Bonobot agent framework

Enterprise agent framework with visual canvas (React Flow), project-based organization, built-in tools (KB search, HTTP, agent-to-agent), and enterprise security: default-deny tool policy, budget stops, rate limiting, SSRF protection, full audit trail.

RAG knowledge bases on pgvector HNSW

Cross-cloud RAG pipeline: upload/parse/chunk/embed docs, pgvector HNSW search, gateway context injection on chat completions, source citations on every response.

VectorBoost — KB compression

3.9-8x storage reduction across scalar-8bit, polar-8bit, polar-4bit compression methods. Enterprise+ configurable per KB.

SAML SSO across 4 IdPs

Okta, Azure AD, Google Workspace, Custom SAML. SSO enforcement, break-glass admin, JIT provisioning.

Persistent agent memory

Long-term agent memory with pgvector similarity search, 5 memory types, AI-powered extraction. Cross-session continuity for production agent deployments.

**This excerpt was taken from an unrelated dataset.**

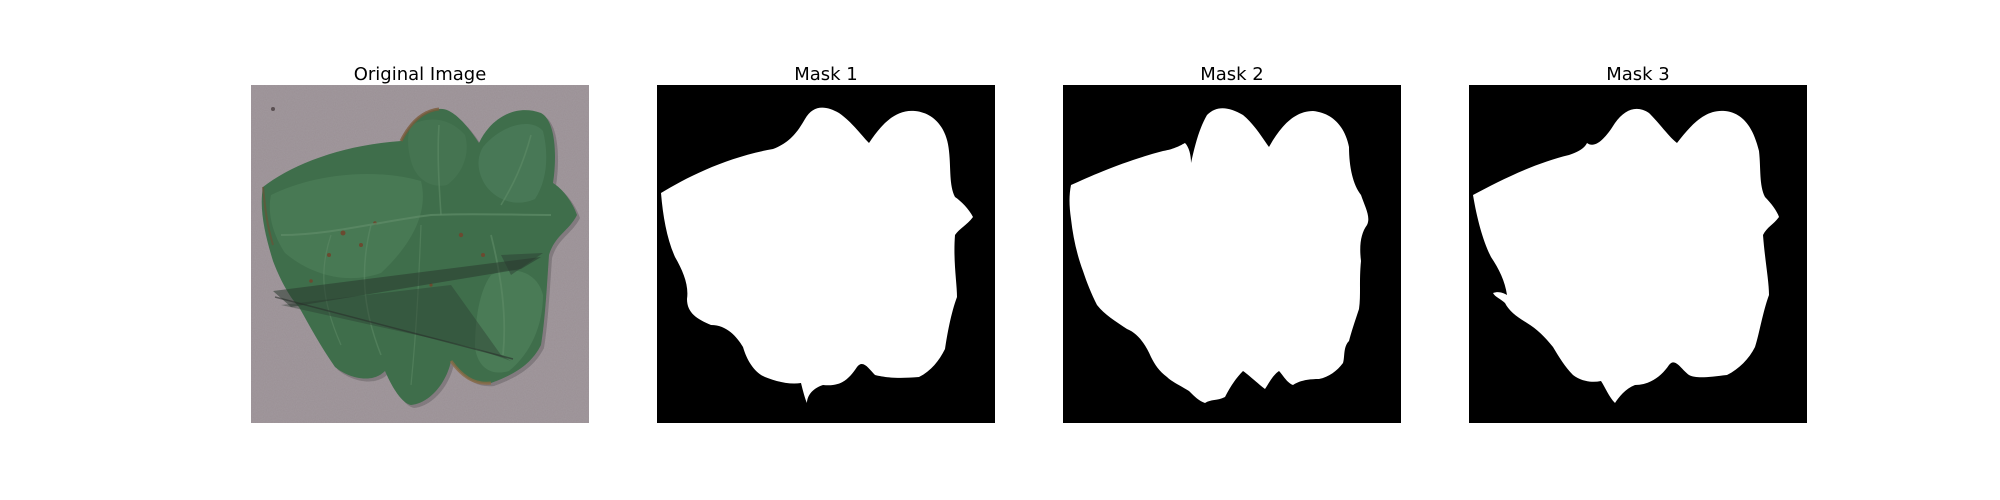  I want to click on mask-1-panel: Mask 1, so click(826, 244).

Scheduled autonomous execution

Cron-based agent tasks with timezone support and multi-channel delivery (webhook, email, Slack).

Approval queue / Human-in-the-loop

Risk assessment per tool call, auto-approve conditions, timeout handling, full audit trails. Enterprise governance for agent-initiated actions.

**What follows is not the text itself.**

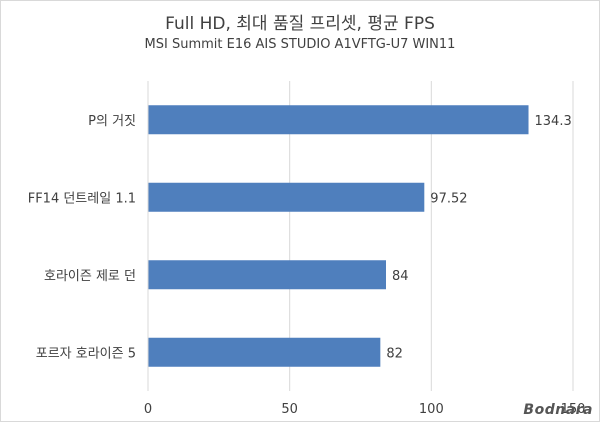  What do you see at coordinates (554, 122) in the screenshot?
I see `data-label: 134.3` at bounding box center [554, 122].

Org Secrets Store — Vault-backed

HashiCorp Vault-backed key-value secrets, runtime injection into agent system prompts. Org-scoped, never exposed to model providers.

Memwright — shared conversational memory

Per-session memory via SQLite + ChromaDB. Model tier gating (zero memory for small models, full context for premium tiers).

February 2026

Deployment Provisioning

Deploy AI models directly into your cloud from the Bonito UI. AWS Provisioned Throughput (reserved capacity), Azure OpenAI deployments (Standard/GlobalStandard TPM), and GCP Vertex AI serverless — all without leaving the dashboard.

Least-Privilege Permissions

Two IAM modes for every provider: Quick Start (managed roles for fast setup) and Enterprise (separate least-privilege policies per capability). Only grant the exact permissions each feature needs.

Routing Policies

Cost-optimized routing, failover chains, and A/B testing with weight-based model selection. Route requests intelligently across providers and models with dry-run testing.

Notifications

In-app notification system for deployment lifecycle events, spend alerts, model activation confirmations, and provider health updates. Configurable alert rules with email and in-app delivery.

Bonito CLI

Python CLI (bonito-cli) for terminal-based management. Manage providers, models, gateway keys, routing policies, and costs from your terminal or CI/CD pipelines.

AI Copilot

Natural language assistant for managing your AI infrastructure. Ask questions about costs, configure routing, and analyze provider health.

Enhanced Cost Analytics

Breakdown by model, provider, team, and application. Export reports in CSV and PDF formats.

January 2026

One-Click Model Activation

Enable models directly from the Bonito dashboard without leaving to your cloud console. Supports individual enable and bulk activation (up to 20 models at once). Works across AWS Bedrock entitlements, Azure deployments, and GCP API enablement.

API Gateway v2

OpenAI-compatible gateway endpoint with intelligent request routing, automatic failover, and support for routing policies. One API key for all your providers.

Google Vertex AI Support

Full integration with Google Vertex AI including Gemini models. Connect and manage alongside your other providers.

Audit Trail

Complete audit logging for every API call, configuration change, and team action. Export for compliance reporting.

December 2025

Budget Alerts

Set spending thresholds per provider, per team, or globally. Receive email and in-app notifications before you exceed them.

Azure OpenAI Integration

Connect your Azure OpenAI deployments alongside AWS Bedrock for multi-cloud routing strategies.

November 2025

Public Launch

Bonito is live! Unified multi-cloud AI management with support for AWS Bedrock, Azure OpenAI, and Google Cloud Vertex AI.